如何在 Ubuntu 22.04 上安装 Apache Spark
Apache Spark 是一个免费、开源、通用的数据处理引擎,数据科学家使用它对大量数据执行极快的数据查询。它使用内存数据存储将查询和数据直接存储在集群节点的主内存中。它提供 Java、Scala、Python 和 R 语言的高级 API。它还支持一组丰富的高级工具,例如 Spark SQL、MLlib、GraphX 和 Spark Streaming。

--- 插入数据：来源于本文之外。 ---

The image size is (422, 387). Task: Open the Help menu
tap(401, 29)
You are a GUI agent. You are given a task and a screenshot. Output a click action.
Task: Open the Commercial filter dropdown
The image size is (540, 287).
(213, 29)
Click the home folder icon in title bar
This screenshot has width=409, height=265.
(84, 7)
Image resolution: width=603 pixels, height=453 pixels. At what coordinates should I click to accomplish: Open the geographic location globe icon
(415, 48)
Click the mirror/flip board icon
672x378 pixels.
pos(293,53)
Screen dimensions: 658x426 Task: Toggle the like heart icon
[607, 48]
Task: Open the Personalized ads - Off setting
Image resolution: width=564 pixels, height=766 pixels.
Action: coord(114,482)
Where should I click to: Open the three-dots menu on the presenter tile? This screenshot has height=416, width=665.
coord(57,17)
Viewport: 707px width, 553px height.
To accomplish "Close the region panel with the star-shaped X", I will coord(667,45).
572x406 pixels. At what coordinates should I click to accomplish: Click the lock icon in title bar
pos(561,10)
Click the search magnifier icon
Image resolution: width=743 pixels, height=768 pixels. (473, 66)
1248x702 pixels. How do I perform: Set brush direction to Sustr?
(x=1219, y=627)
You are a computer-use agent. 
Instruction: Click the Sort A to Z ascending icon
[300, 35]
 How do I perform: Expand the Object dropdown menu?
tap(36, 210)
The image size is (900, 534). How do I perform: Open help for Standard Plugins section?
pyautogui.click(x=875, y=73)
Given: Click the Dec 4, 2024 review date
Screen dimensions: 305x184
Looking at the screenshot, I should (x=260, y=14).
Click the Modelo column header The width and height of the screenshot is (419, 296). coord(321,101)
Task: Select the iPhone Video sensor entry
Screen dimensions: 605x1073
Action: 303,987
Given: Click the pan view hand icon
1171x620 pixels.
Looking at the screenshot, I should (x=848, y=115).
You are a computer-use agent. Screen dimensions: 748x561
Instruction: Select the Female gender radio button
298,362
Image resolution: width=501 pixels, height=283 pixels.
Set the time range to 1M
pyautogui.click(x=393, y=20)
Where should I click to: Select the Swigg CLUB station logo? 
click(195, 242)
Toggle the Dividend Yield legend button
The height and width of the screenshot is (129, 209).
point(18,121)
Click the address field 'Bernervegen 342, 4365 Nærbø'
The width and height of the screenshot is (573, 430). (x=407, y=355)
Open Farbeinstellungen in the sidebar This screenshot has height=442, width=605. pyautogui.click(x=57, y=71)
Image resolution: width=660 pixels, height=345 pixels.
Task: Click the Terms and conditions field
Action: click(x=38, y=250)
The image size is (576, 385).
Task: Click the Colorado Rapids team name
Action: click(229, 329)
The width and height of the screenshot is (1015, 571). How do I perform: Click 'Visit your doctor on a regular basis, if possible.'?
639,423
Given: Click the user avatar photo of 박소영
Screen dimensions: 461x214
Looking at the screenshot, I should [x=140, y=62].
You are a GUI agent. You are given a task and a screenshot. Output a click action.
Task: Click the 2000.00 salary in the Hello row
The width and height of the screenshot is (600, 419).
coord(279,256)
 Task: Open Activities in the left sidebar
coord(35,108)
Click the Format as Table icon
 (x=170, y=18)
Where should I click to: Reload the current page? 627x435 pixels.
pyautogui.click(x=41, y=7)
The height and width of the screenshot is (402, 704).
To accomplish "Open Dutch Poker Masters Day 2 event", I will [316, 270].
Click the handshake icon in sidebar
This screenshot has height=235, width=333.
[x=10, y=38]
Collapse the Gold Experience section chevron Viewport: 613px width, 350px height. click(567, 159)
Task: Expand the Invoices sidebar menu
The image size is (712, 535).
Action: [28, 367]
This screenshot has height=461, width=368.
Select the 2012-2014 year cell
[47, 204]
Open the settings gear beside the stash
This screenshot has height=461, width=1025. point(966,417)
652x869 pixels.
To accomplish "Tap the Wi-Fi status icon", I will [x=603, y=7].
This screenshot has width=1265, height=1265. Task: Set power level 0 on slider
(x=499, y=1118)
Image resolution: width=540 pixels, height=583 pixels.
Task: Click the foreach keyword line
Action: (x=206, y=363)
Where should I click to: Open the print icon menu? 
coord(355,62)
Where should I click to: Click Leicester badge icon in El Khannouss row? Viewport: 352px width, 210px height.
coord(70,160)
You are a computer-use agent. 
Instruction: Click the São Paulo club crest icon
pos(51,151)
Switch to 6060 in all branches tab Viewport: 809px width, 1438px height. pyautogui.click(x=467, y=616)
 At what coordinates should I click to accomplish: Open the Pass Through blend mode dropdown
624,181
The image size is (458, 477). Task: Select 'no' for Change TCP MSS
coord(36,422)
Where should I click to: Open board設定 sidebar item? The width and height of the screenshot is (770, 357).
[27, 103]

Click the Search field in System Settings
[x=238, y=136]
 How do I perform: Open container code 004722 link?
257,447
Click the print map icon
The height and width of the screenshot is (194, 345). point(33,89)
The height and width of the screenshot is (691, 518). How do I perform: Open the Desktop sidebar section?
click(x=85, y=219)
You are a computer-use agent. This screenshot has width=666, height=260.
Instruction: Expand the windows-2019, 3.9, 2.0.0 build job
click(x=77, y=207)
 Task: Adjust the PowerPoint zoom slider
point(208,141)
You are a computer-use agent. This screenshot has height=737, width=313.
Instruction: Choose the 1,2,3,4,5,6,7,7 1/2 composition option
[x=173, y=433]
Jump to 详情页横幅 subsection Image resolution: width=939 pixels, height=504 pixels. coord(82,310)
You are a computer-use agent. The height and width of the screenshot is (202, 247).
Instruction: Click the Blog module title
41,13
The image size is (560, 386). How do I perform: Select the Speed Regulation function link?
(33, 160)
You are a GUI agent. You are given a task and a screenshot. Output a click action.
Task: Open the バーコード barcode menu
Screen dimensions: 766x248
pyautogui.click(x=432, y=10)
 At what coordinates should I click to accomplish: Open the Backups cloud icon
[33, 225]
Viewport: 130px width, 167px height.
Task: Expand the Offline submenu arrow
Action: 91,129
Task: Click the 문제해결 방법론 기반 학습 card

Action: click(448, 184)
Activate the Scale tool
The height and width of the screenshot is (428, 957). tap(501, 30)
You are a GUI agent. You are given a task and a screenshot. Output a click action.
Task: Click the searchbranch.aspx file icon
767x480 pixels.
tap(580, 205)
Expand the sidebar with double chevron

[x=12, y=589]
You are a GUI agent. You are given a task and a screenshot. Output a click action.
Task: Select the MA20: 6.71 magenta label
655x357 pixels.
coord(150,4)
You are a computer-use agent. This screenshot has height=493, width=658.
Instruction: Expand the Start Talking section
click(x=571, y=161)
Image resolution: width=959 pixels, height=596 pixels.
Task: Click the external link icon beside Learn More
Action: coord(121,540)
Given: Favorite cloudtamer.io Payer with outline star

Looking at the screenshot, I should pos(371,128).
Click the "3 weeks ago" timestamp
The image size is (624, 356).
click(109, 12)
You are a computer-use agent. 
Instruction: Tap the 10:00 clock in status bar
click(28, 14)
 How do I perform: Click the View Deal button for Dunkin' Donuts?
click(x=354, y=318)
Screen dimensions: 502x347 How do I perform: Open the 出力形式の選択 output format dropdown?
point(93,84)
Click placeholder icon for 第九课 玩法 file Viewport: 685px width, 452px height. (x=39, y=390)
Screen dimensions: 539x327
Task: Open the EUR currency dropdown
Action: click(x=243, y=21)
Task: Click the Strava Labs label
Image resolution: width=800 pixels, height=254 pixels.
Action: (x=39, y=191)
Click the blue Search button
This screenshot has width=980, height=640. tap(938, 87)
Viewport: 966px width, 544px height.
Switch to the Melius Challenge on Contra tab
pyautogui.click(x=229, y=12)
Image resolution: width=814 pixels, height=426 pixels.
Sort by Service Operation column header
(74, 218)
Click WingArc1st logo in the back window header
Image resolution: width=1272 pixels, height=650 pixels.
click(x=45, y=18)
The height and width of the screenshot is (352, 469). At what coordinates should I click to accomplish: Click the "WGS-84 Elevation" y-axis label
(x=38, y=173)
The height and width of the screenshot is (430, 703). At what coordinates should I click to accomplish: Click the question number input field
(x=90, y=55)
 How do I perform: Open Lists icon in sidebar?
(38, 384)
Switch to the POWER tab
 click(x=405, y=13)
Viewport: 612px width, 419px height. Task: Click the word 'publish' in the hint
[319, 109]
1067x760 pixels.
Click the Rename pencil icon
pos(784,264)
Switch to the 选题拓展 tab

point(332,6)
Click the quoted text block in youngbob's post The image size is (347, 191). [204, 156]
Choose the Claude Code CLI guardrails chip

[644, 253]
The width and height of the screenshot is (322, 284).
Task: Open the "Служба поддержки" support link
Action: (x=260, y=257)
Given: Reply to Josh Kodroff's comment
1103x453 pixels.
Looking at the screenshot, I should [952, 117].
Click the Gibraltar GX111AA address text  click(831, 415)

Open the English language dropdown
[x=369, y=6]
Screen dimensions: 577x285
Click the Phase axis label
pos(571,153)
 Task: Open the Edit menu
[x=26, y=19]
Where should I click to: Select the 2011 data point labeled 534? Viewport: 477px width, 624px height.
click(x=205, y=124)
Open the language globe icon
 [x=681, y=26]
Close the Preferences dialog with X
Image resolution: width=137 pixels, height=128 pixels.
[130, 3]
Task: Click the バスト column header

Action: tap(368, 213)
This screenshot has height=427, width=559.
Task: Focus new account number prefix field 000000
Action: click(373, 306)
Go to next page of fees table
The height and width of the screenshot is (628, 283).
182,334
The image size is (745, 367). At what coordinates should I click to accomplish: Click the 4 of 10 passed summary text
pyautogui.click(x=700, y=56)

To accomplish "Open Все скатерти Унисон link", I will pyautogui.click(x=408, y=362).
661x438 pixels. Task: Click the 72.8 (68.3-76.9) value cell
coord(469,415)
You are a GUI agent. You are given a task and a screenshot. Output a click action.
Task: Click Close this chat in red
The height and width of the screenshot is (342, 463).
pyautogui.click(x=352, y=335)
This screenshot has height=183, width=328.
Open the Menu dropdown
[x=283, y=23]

这篇文章将向您展示如何在 Ubuntu 22.04 上安装 Apache Spark 数据处理引擎。
先决条件
- 运行 Ubuntu 22.04 的服务器。
- 服务器上配置了 root 密码。
安装Java
Apache Spark 基于 Java。所以你的服务器上必须安装Java。如果没有安装,可以通过运行以下命令来安装:
apt-get install default-jdk curl -y
安装 Java 后,使用以下命令验证 Java 安装:
java -version
您将得到以下输出:
openjdk version "11.0.15" 2022-04-19
OpenJDK Runtime Environment (build 11.0.15+10-Ubuntu-0ubuntu0.22.04.1)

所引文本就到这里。